I finished university TWO YEARS ago, first class degree, great uni, but have been struggling immensely to get a proper job. I have been working as a steward for G4S for 2 years, minimum wage, 0 hour contract, sometimes months without doing anything for them.
Living with my parents. I was getting to the point where I couldn't enjoy life because I felt guilty if I was having fun, I should be looking for a job! I was starting to think something about me was unhireable, is my accent putting everyone off? Do I have a bad personality? Is everyone just miles better than me? I started to think, its been 2 years since I started looking for a job, anyone I'm applying too now knows that, even if I'm great will they still think there must be something wrong with me that they haven't seen, otherwise why wouldn't I already have a job? These and much more thoughts like them. It was getting so hard to continue sticking to my principals, being perfectly honest in interviews, only applying for jobs which I love and know I would enjoy, following my passions.

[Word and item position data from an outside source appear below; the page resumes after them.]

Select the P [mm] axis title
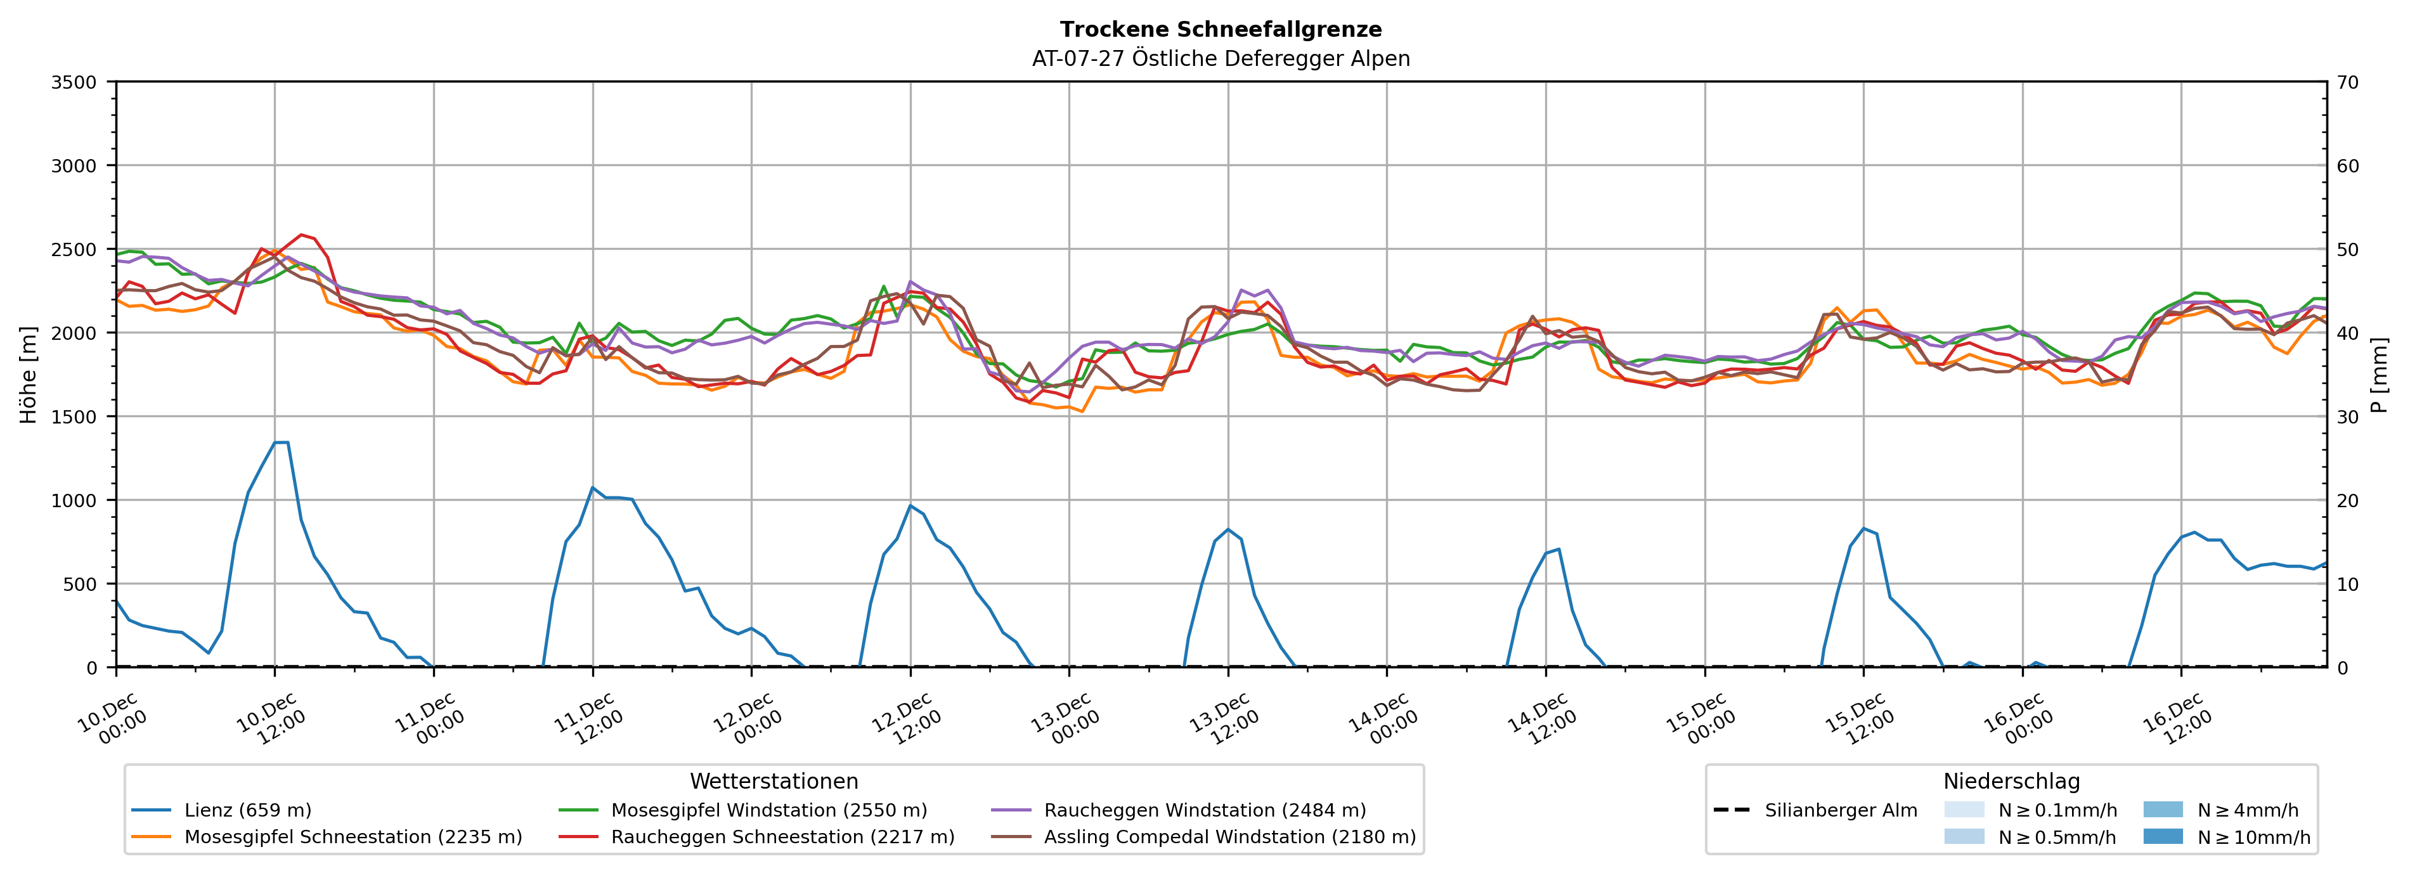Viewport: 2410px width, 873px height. [x=2379, y=374]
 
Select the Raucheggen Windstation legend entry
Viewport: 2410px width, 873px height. [x=1204, y=810]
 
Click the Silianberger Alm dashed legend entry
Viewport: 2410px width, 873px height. [x=1840, y=810]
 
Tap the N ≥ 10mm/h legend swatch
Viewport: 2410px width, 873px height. [x=2162, y=836]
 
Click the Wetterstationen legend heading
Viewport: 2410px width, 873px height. [x=774, y=781]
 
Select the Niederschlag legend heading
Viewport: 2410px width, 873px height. [x=2011, y=781]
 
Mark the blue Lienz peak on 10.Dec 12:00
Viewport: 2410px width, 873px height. [x=281, y=442]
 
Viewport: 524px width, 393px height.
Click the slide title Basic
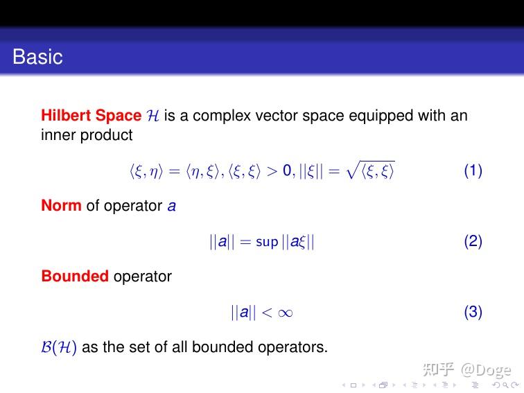(x=37, y=57)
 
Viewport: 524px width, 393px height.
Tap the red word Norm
(x=61, y=206)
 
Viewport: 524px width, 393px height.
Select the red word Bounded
(x=75, y=276)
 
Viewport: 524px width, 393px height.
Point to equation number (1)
(x=473, y=171)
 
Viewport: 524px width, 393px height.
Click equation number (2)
(x=473, y=241)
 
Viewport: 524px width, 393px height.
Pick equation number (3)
(x=473, y=312)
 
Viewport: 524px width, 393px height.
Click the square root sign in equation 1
(x=353, y=170)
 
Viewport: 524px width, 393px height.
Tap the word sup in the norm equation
(x=267, y=242)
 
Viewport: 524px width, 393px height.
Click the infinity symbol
(x=285, y=313)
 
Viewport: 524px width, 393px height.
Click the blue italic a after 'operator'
(x=171, y=207)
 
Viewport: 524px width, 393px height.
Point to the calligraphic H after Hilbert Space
(x=153, y=116)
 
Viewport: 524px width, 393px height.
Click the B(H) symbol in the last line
(x=59, y=347)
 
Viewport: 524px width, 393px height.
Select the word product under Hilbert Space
(x=106, y=135)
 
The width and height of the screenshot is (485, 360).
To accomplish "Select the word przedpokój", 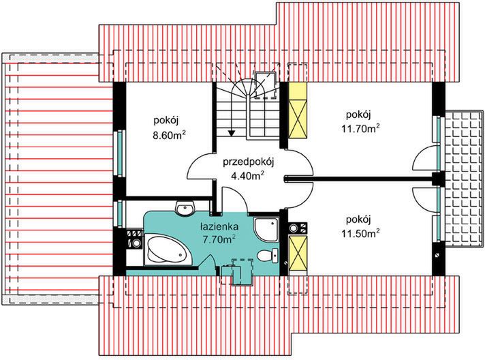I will pyautogui.click(x=248, y=162).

I can however proudly say that over 2 years after starting my search, I have been offered pretty much my dream job (maybe the pay isn't dreamy, but that comes later in the career I think). I was offered the role 2 days after interviewing, because they were so keen to get me before anyone else did. Being told that, after all I have been through was surreal.
Point I am making, to anyone that reads this who is in the position I was, do not give up hope. Do not give in to the thoughts that there is something wrong with you and you should just lower your ambitions. You are great, and you are perfect for the role you are meant for, you just have to find it. It may take some time, but it will for most, people going straight into jobs while you are still looking are extremely lucky, but so are you, they won't develop the same resilience as you, the same appreciation for work or the same passion. Embrace the adversity, let it make you stronger, keep honing interview skills at every interview you get, do something simple - stewarding, bar work - that will give you competency examples like teamwork, decision making and communication.
Hope at least one person reads this who it helps, I know reading things like this, that simply confirmed there were others in my shoes struggling to get a "real" job after uni, really made me feel a bit better.